→ **Brano scelto**
Un articolo dell’«Humanité» del 5 aprile 1928 riassumeva le preoccupazioni largamente condivise dalla Cgtu. «Dalla fine della guerra il movimento migratorio ha assunto una grande ampiezza e dalle statistiche del Bureau international du travail osserviamo che nel 1921 ci sono stati 1.401.290 immigranti e nel 1926 1.498.230. […] Dedichiamoci a organizzare solidamente questi produttori che non sempre vi sono inclini, prendiamo contatto con essi per rivendicazioni immediate. Mettiamoci al lavoro con metodo e serietà e faremo un grande passo avanti nell’organizzazione delle masse straniere gettate sul mercato del lavoro. Facciamo anche capire alla massa disorganizzata dei lavoratori francesi che la fraternizzazione fra la MOE e tutti i produttori sarà per noi una forte arma per combattere il padronato che invece è sempre unito contro la classe operaia. Lottiamo efficacemente. Aumentiano costantemente l’influenza della Cgtu e della nostra potente Internazionale sindacale rossa; non solo aumenteremo gli effettivi ma avremo lavorato per l’organizzazione e la difesa di tutta la classe operaia».
Alle soglie della crisi, nella regione parigina operavano 12 comitati intersindacali composti da lavoratori di nazionalità: armena, bulgara, cecoslovacca, cinese, ebraica, italiana, jugoslava, polacca, rumena, russa, spagnola, ungherese.

→ **Voci estratte**
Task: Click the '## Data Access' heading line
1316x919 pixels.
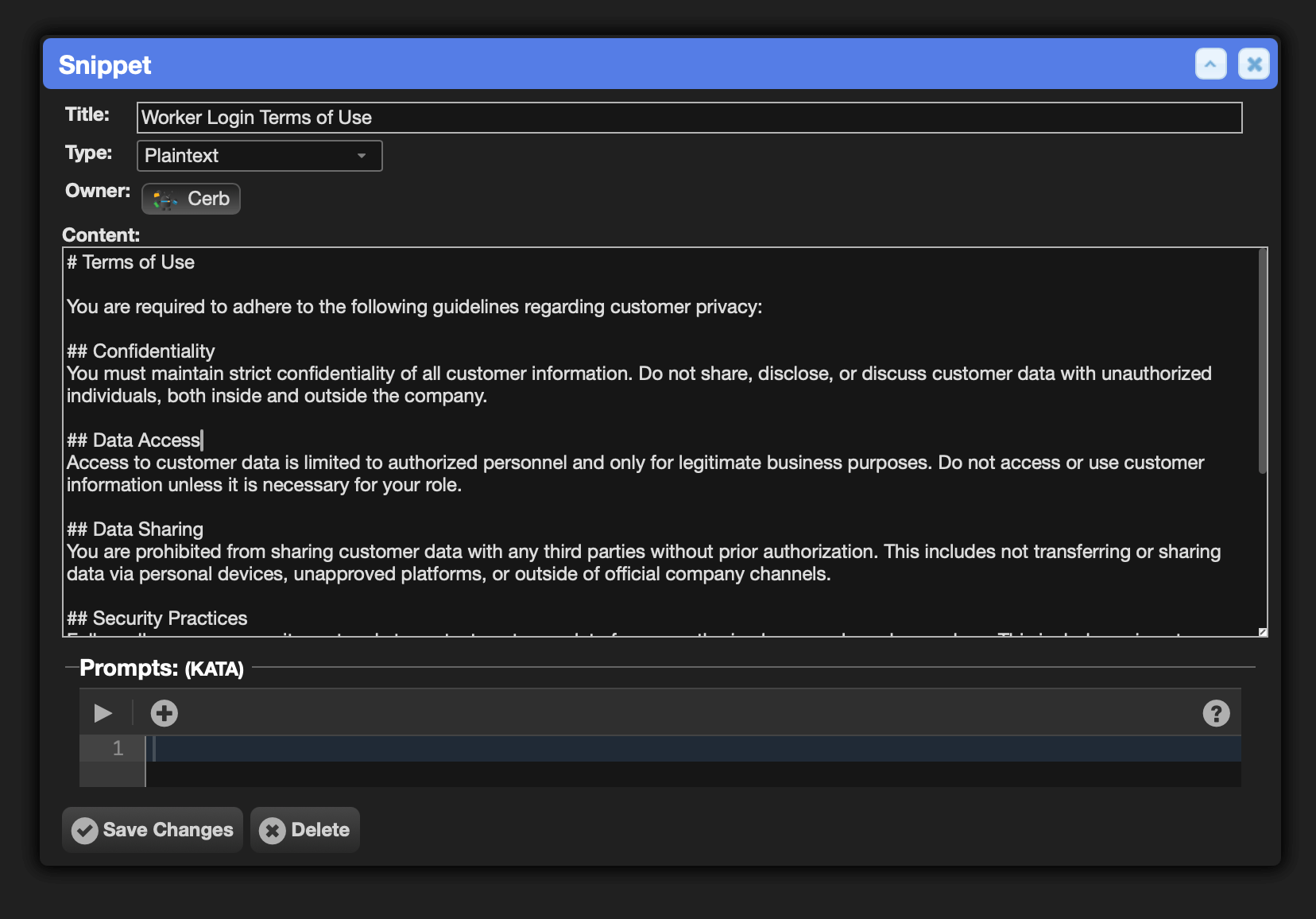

...

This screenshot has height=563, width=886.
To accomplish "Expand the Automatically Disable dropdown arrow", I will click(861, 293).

==

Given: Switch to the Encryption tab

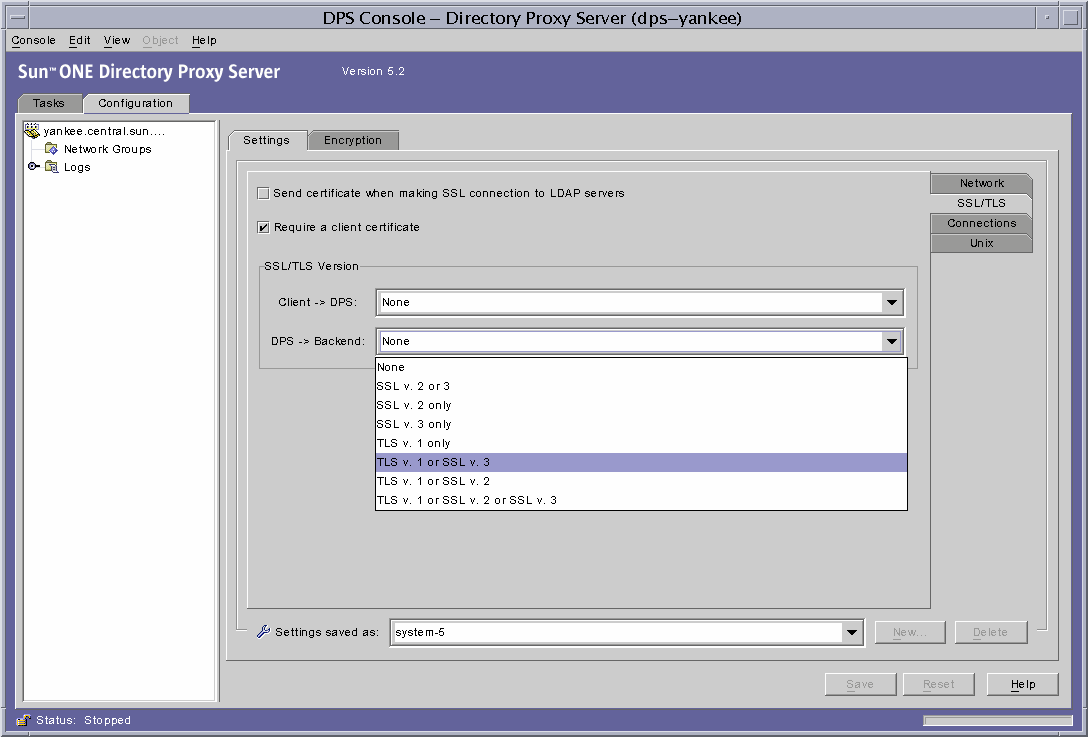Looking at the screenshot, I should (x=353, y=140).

→ **Istruzione scritta A**
Secondo il brano sui lavoratori immigrati e la Cgtu, quanti comitati intersindacali operavano nella regione parigina alle soglie della crisi?
→ **Istruzione scritta B**
Scrivi il seguito del brano sui lavoratori immigrati e la Cgtu, partendo dopo l'ultima frase riportata.

→ **Risultato dell'esercizio A**
Dodici comitati intersindacali.

→ **Risultato dell'esercizio B**
Particolarmente significativa l’azione della MOI con gli operai ebrei polacchi, ungheresi, rumeni – la numerosa emigrazione di operai ebrei dalla “zona di residenza” dell’allora impero russo si era interrotta con la Rivoluzione – che in un’atmosfera di intensa propaganda xenofoba e antisemita fa arretrare questo sanguinario pregiudizio nei luoghi di lavoro grazie alla forte sindacalizzazione dei proletari ebrei di quei territori fortemente influenzati dal Bund e dal partito comunista, magari rivali in patria ma capaci anche di cooperare nell’emigrazione grazie a una stampa in yiddish (ricordo qui la «Naïe Presse») la cui rete di diffusione avrà un ruolo molto importante nella lotta antifascista.
Insomma: una esperienza di organizzazione capillare dei migranti a partire dalle reti di sociabilità preesistenti, che non rimuove il fatto che nel mercato del lavoro i migranti possano essere un problema e che trasformarli in una risorsa richieda un lavoro organizzativo tenace. Non solo (e nemmeno prevalentemente) nelle grandi imprese, ma anche nel lavoro precario e disperso dei cantieri edili, fra i mattonai, i fornaciai…
D’altra parte il movimento operaio americano sarebbe impensabile senza questi protagonisti (italiani ed ebrei in prima fila).
Queste osservazioni non vogliono essere un invito a una attualizzazione del passato – tra l’altro queste osservazioni sono semplificate dalla necessità di essere sintetiche –, ma un richiamo alla possibilità di ripercorrere esperienze di organizzazione che sole possono dare corpo e efficacia alla solidarietà.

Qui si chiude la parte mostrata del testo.